L’affanno costante richiede ricoveri più frequenti, con conseguenze dirette anche nella vita lavorativa. “Non volevo prendere licenze continue per andare in ospedale, mi resi conto di avere difficoltà a rendere conto dei miei tempi in azienda. E allora per poter gestire meglio la situazione, mi misi in proprio”. Ma la situazione, in un breve volgere di tempo, precipita: i polmoni sono compromessi, anche camminare in pianura è difficile. Marco viene attaccato a un respiratore artificiale e subito inserito in lista prioritaria d’urgenza. Quando viene ricoverato in rianimazione, capisce che ha i giorni contati. Il corpo sul limite esatto tra la vita e la morte, in quel momento realizza che l’unica salvezza può arrivare dal trapianto. “Dentro di me scattò il countdown, sapevo di avere le ore contate.
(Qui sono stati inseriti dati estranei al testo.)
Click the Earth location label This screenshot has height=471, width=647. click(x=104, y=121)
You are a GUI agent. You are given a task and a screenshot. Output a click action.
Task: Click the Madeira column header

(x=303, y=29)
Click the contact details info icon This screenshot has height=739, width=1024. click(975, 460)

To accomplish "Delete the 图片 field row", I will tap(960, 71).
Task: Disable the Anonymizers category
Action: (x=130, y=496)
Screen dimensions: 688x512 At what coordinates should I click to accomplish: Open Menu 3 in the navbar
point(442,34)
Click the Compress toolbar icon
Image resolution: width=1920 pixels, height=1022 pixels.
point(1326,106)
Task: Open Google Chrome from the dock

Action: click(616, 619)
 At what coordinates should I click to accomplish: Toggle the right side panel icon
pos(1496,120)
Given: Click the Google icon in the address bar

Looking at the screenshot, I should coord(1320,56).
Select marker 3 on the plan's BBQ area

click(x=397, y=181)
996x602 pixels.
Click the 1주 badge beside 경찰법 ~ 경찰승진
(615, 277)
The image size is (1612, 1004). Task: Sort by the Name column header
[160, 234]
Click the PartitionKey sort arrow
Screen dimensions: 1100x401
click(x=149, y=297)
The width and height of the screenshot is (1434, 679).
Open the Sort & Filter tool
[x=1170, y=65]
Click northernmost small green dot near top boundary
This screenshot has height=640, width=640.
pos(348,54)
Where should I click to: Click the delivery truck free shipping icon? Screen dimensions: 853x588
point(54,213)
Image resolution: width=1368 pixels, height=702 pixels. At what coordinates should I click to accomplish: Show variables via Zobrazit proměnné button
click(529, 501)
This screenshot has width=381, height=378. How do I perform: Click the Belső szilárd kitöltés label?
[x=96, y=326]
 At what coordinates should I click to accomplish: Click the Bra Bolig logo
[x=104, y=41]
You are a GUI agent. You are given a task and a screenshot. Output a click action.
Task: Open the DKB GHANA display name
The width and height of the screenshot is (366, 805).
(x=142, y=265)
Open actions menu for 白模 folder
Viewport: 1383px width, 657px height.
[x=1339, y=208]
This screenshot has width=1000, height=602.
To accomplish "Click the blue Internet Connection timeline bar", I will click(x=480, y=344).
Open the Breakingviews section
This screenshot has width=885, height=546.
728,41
Eppure – sospira Marco – mi sentivo in colpa perché dietro quella possibilità implicava la morte di un’altra persona, il dolore di quanti l’avevano amata”. Quasi un senso di colpa, una sorta di trauma, trarre gioia della morte di qualcun altro, con cui tutti i trapiantati devono fare i conti. Marco ha seguito il percorso psicologico standard – un ciclo di incontri molto brevi – puntando molto sul sostegno di familiari e amici. Il respiro allungato ha avuto conseguenze anche sul suo carattere, sulle sue scelte esistenziali. Si è innamorato di Nina, l’ha sposata “e ho altri progetti anche sul piano familiare”. Un figlio? “Sì, anche se tra gli effetti della fibrosi cistica c’è l’infertilità. Ma nonostante questo ci stiamo lavorando, di certo non mi arrendo”.

La fuga di Marco continua, vivificata dall’impegno per sostenere la campagna e la raccolta fondi promosse dalla LIFC. “Con il consenso per la donazione degli organi ciascuno di noi può donare vita. Perché ogni vita salvata è una vita che rinasce”, ribadisce.

In sottofondo la musica, blues soprattutto – “che mi accompagna da sempre e suona come il mio ritorno alle origini” – gli occhi negli occhi della sua Nina, guardando insieme nella stessa direzione. Al prossimo “Capodanno”, a quelli che verranno.